Der glückliche Führende hieß Denny Hamlin, der sich in dem ‚Green-White-Checkered‘ Finale gegen Roush Fenway Racing Pilot Greg Biffle durchsetzen und sein erstes Saisonrennen gewinnen konnte. Ein wichtiger Sieg, schließlich steht der Joe Gibbs Racing Fahrer somit so gut wie sicher im diesjährigen Chase.

„Es fühlt sich großartig an, wieder zurück in der Victory Lane zu sein,“ so ein durchaus glücklicher Hamlin, der in diesem Jahr ein Rennen aussetzen musste aufgrund einer Augenverletzung. „Ich bin echt stolz auf meine Jungs heute, schließlich konnten wir nicht für immer auf den 22. Platz oder so auf den Superspeedway Rennen fahren. Aber dennoch: Ich werde für immer ein Short Track Fahrer bleiben,“ lachte Hamlin, der das diesjährige Daytona 500 auf dem zweiten Platz hinter Dale Earnhardt Jr. beendete.

Für den zweit platzierten Greg Biffle verliefen die finalen Runden mit der späten gelben Flagge natürlich suboptimal, schließlich hatte er so keine Chance mehr, Denny Hamlin anzugreifen. Umso ärgerlicher, immerhin führte der starke Ford Fusion von Biffle ganze 58 Runden, die Höchstmarke am Sonntag.

„Ich bin mir nicht sicher ob ich tatsächlich eine Strategie hatte. Ich hatte keinen einzigen Teamkollegen vorne, der mir hätte helfen können. Dennoch hatte ich eine Chance Hamlin auf der Gegengeraden zu überholen, da mir Clint [Bowyer] einen großartigen Push in Turn 1 gab. Ich holte auf, doch dann kam die gelbe Flagge und ich dachte mir nur noch ‚Mist‘,“ analysierte Greg Biffle nach dem Rennen.

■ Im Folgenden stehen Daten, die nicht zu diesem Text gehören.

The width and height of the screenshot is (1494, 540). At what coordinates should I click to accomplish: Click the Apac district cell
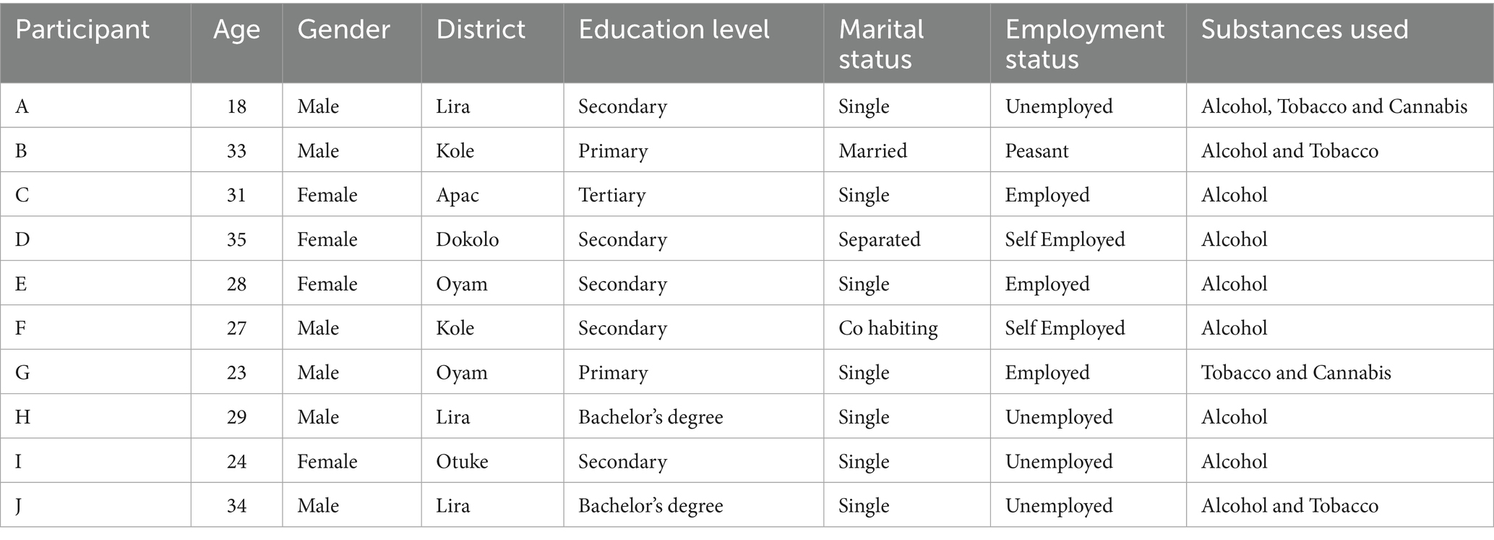457,195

Hinter den zweien komplettierten die beiden Michael Waltrip Racing Piloten Clint Bowyer (P3; verkündete am Montag, ein Kind gemeinsam mit seiner Frau zu bekommen!), Brian Vickers und Überraschungsfahrer AJ Allmendinger von JTG Daugherty Racing und somit auch der beste Chevrolet des Tages. Das komplette Rennergebnis findet ihr hier.

Das 188 Runden Rennen wurde primär durch vier größere Unfälle durch Pace Car Phasen unterbrochen. Der erste Zwischhenfall auf der Strecke sollte nicht lange auf sich warten, als Las Vegas Sieger Brad Keselowski ein Überholmanöver gegen die Führende Danica Patrick versuchte was ihm mehr oder weniger misslang. Ein typischer Rennunfall für Talladega: Keselowski kam zu früh hinunter und Danica Patrick ein Ticken hoch.

Bei den Reparaturarbeiten verlor der Team Penske Fahrer und Talladega Sieger aus dem Jahre 2009 ganze sechs Runden, ehe er die Aufholjagd gemeinsam mit Jamie McMurray, der fünf Runden während dem Rennen verlor, starten konnte. Doch das nächste kontroverse Manöver des 2012er Champions sollte nicht lange auf sich warten. Denn in Runde 138 verlor er mitten im Pulk die Kontrolle seines Wagens und riss gleich 13 weitere Wagen ins Verderben darunter Matt Kenseth, Jeff Gordon, Kyle Busch, Trevor Bayne, Jimmie Johnson und viele mehr. Ein peinliches Unterfangen, welches von den involvierten Fahrern harsch kritisiert worden ist, schließlich war Keselowski zu dem Zeitpunkt immer noch sechs Runden hinter dem Führenden.

„Wäre es von einem von uns passiert, dann würden wir alle wieder von ihm wieder einen Vortrag bekommen,“ war eine der bissigen Kommentare von Matt Kenseth, der schon vergangenes Wochenende im Herzschlagfinale von Richmond mit Brad Keselowski zu tun hatte.“

Ungefähr vierzig Runden später wartete der nächste Big One auf die Piloten, als Jimmie Johnson in gleicher Art und Weise wie bei Brad Keselowski den Wagen mitten im Pulk verlor. Auch hier waren wieder mit Austin Dillon, Joey Logano, David Ragan und Michael McDowell hochkarätige Wagen des Tages involviert. Der letzte große Unfall sollte für das Green-White-Checkered Finale sorgen, als Carl Edwards anfangs Turn 1 einen Reifen verlor. Stenhouse Jr., Ryan Truex und Ryan Newman wichen vergeblich aus.

Ein spannendes Superspeedway-Wochenende ist vorbei und nächstes Wochenende geht es dann etwas „normaler“ zu, wenn der Sprint Cup Tross Richtung Kansas weiterzieht. Dort steht allerdings eine Premiere an: Zum ersten Mal wird der Sprint Cup unter Flutlicht auf dem 1,5 Meilen großen Kansas Speedway das 400 Meilen Rennen abhalten. Auf Deutsch: Wir Europäer haben eine weitere Nachtschicht in der Nacht von Samstag auf Sonntag vor uns. Eine ausführliche Vorschau findet ihr wie gewohnt im Laufe der Woche.